I’ve posted a few times concerning “church employment”, especially paying salaries to vocational pastors (for example, see “Employment” (and comments), “On Being Honored“, “Are Pastors Part of the Body“, “Advantages of non-hired, local leaders“). This post is one step in my argument from Scripture that elders/pastors should not be paid a salary based on their position. In this post, I would like to talk about “work”.
First, consider these two passages from 1 Thessalonians:
But we urge you, brothers, to do this more and more, and to aspire to live quietly, and to mind your own affairs, and to work with your hands, as we instructed you, so that you may live properly before outsiders and be dependent on no one. (1 Thessalonians 4:10-12 ESV)
We ask you, brothers, to respect those who labor among you and are over you in the Lord and admonish you, and to esteem them very highly in love because of their work. (1 Thessalonians 5:12-13 ESV)
Notice that Paul uses the same word (“work”) for “working with your hands” (that is, supporting yourself) and in the sense of serving others, what is sometimes called “ministry work”. However, even though Paul uses the same word, he differentiates between the two “types” of work.

* Saved entries *
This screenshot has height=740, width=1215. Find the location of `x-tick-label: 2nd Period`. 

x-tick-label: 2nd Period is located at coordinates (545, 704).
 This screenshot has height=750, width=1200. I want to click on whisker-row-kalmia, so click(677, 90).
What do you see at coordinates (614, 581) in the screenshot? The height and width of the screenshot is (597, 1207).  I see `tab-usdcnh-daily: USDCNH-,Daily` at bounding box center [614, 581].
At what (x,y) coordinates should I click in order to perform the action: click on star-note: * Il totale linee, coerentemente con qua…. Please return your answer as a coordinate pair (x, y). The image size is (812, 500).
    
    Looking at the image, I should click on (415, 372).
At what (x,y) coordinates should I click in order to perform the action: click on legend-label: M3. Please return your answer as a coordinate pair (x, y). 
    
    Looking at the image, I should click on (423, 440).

* Activities *
1) Using the post on work, decide whether each statement below agrees with it, and answer yes or no with the deciding words quoted from the post. (a) The author argues that elders and pastors should be paid a salary based on their position. (b) The two Bible passages cited are both from 1 Thessalonians. (c) Paul uses the same word for supporting yourself and for serving others.
2) Carry on the post on work from its last sentence, in the same voice.

* Answers per task *
1)
(a) No: "elders/pastors should not be paid a salary based on their position."
(b) Yes: "consider these two passages from 1 Thessalonians."
(c) Yes: "Paul uses the same word (“work”) for “working with your hands” (that is, supporting yourself) and in the sense of serving others."

2)
In the first passage, Paul urges all of the believers to “work with their hands”. One of the reasons for this is that Paul wants them to “be dependent on no one”. From the context, it seems that Paul has in mind that believers should work vocationally in order to support themselves.
In the second passage, Paul encourages believers to esteem those who labor, admonish, and work among them. Again, this is the same term, but it appears that Paul is using it in a different sense. This is not the type of work (i.e. “with your hands”) that would allow someone to “support” themselves. Instead, it is serving one another, teaching one another, studying Scriptures, etc.
Here are two other passages from 2 Thessalonians dealing with work:
Now may our Lord Jesus Christ himself, and God our Father, who loved us and gave us eternal comfort and good hope through grace, comfort your hearts and establish them in every good work and word. (2 Thessalonians 2:16-17 ESV)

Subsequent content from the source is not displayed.